● **About this task**:
Each entry below needs to be transcribed verbatim; the images should not appear.

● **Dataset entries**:
== Segment start ==

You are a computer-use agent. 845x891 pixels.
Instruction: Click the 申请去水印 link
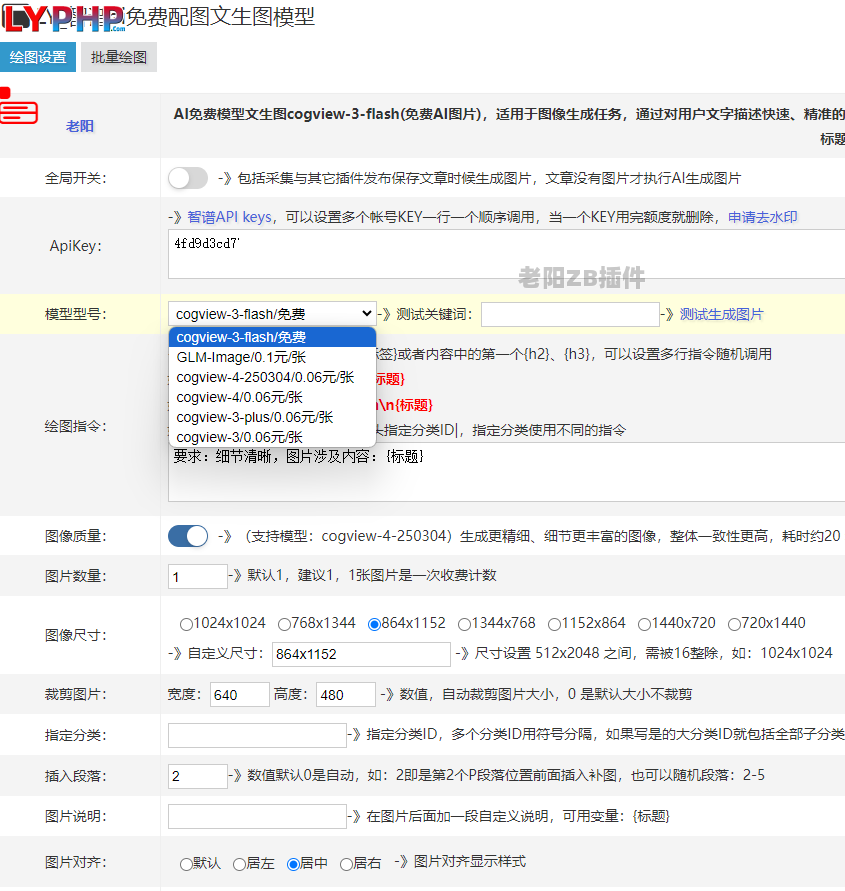[762, 217]
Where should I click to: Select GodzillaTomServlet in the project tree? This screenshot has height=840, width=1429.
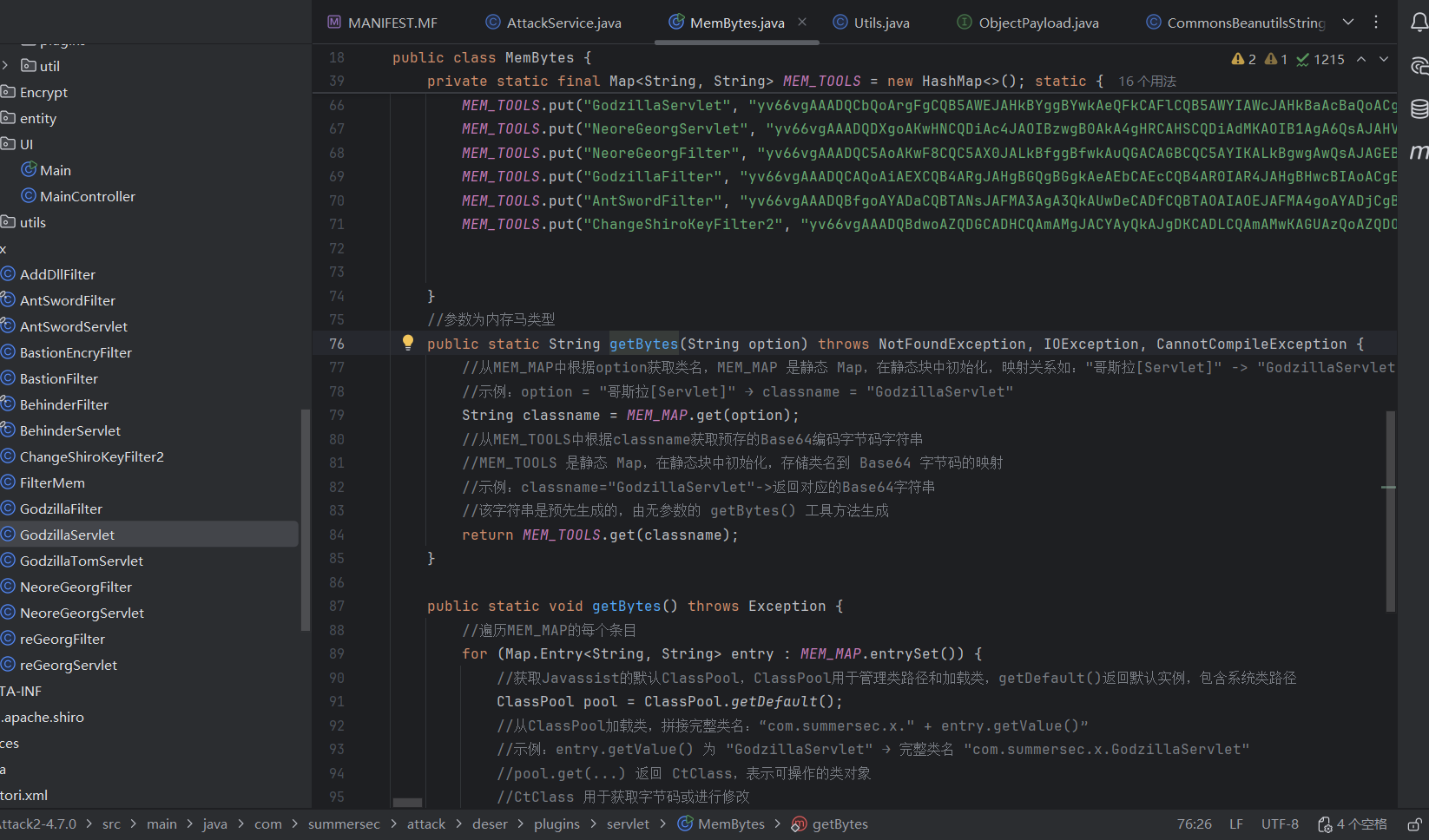82,561
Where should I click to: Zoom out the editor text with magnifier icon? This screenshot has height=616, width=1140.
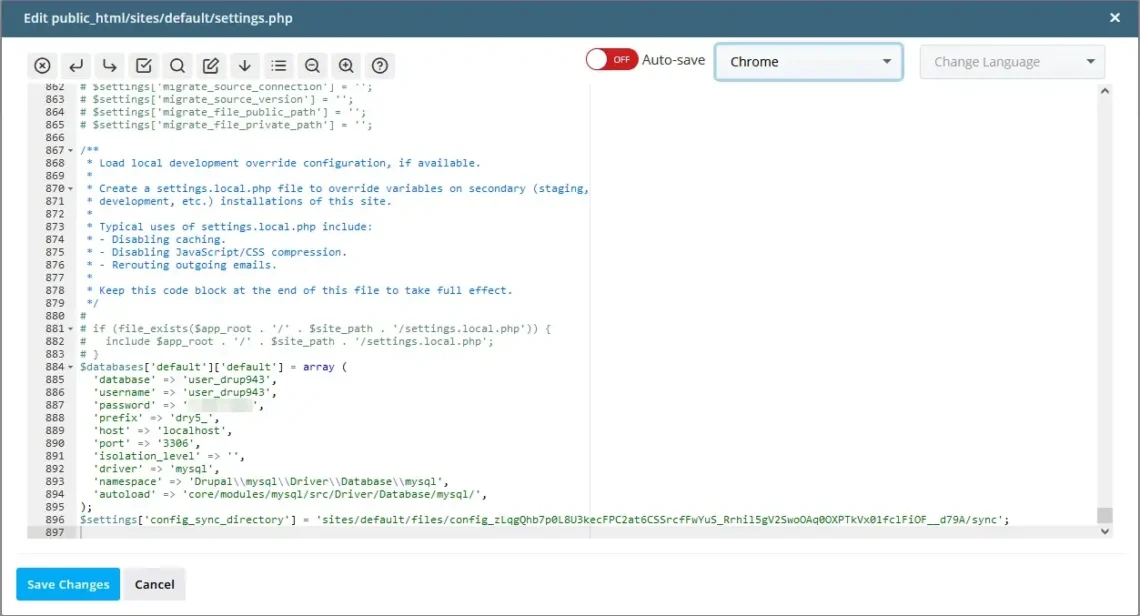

== Segment end ==

● **Written response**:
You are a computer-use agent. 845x891 pixels.
Instruction: Click the 申请去水印 link
[762, 217]
Where should I click to: Select GodzillaTomServlet in the project tree? This screenshot has height=840, width=1429.
82,561
Where should I click to: Zoom out the editor text with magnifier icon? This screenshot has height=616, width=1140.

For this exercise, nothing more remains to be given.